Na América Kiefer é bem acolhido. Realiza uma grande exposição apresentada no Art Institute de Chicago em 1987 e no MoMA em Nova Iorque em 1988-1989; o catálogo é da responsabilidade de Mark Rosenthal que defende a tese de que o fantasma da era alemã precede o período nazi e é desde logo patente em obras românticas como as de Friedrich.

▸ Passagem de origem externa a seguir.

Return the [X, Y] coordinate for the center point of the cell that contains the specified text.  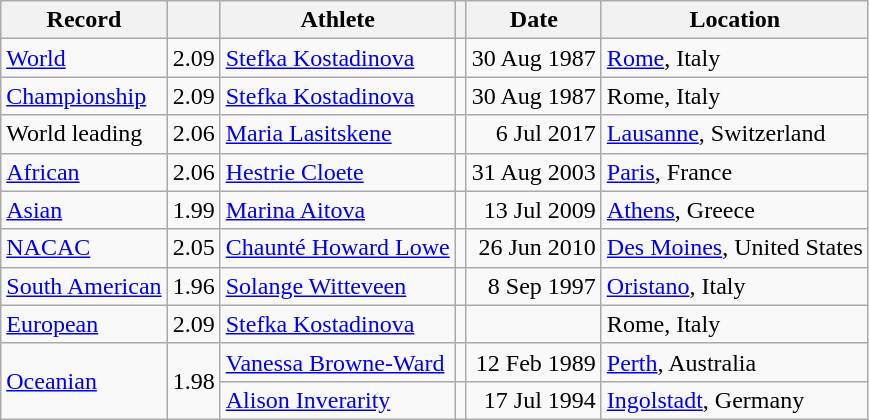
Date [534, 20]
Maria Lasitskene [338, 134]
Perth, Australia [734, 362]
World leading [84, 134]
8 Sep 1997 [534, 286]
1.99 [194, 210]
Athlete [338, 20]
26 Jun 2010 [534, 248]
Lausanne, Switzerland [734, 134]
Alison Inverarity [338, 400]
Paris, France [734, 172]
Championship [84, 96]
World [84, 58]
Solange Witteveen [338, 286]
Vanessa Browne-Ward [338, 362]
Marina Aitova [338, 210]
Ingolstadt, Germany [734, 400]
NACAC [84, 248]
12 Feb 1989 [534, 362]
Asian [84, 210]
1.96 [194, 286]
31 Aug 2003 [534, 172]
Location [734, 20]
European [84, 324]
South American [84, 286]
Hestrie Cloete [338, 172]
Oceanian [84, 381]
13 Jul 2009 [534, 210]
African [84, 172]
Record [84, 20]
17 Jul 1994 [534, 400]
Chaunté Howard Lowe [338, 248]
Athens, Greece [734, 210]
1.98 [194, 381]
Oristano, Italy [734, 286]
6 Jul 2017 [534, 134]
2.05 [194, 248]
Des Moines, United States [734, 248]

Como bom discípulo de Joseph Beuys, Anselm Kiefer desde os anos 80, adopta materiais orgânicos como a palha e a cinza ou tecnicamente elaborados como o chumbo.
Este “filho de Saturno”, desde 1991 a viver e a trabalhar na região de Ardeche em França, realiza diversas séries onde irrompem os girassóis e os livros em chumbo como a exposta em Paris na galeria Yvon Lambert em 1996 “Cette obscure clarté qui tombe des étoiles”.


Em 1997, uma vasta retrospectiva da sua carreira tem lugar em Veneza no Museu Correr com trabalhos como “Les femmes de la révolution” série começada em 1991.
Nestas obras a presença humana era ainda visível mas em “Für Paul Celan” apesar de continuar a palavra escrita do pintor, um barco e algumas cadeiras presas nas telas, que parecem abandonadas como no fim de um espectáculo de Pina Bauch.
A componente cenográfica é forte mas o rasto do vivo desaparece sobre os layers de matéria.
Resta o peso dos seus livros gigantes carbonizados: “ … o mundo é um livro à espera como todos os livros de ser consumido e queimado…” (Massimo Cacciari na introdução ao catálogo da exposição Anselm Kiefer, Ed Charta, Milão).


As obras de Kiefer são um teatro em forma de livro em que o verbo nos remete para todo o compêndio da história comum aos que sobreviveram ao espectáculo surdo da guerra.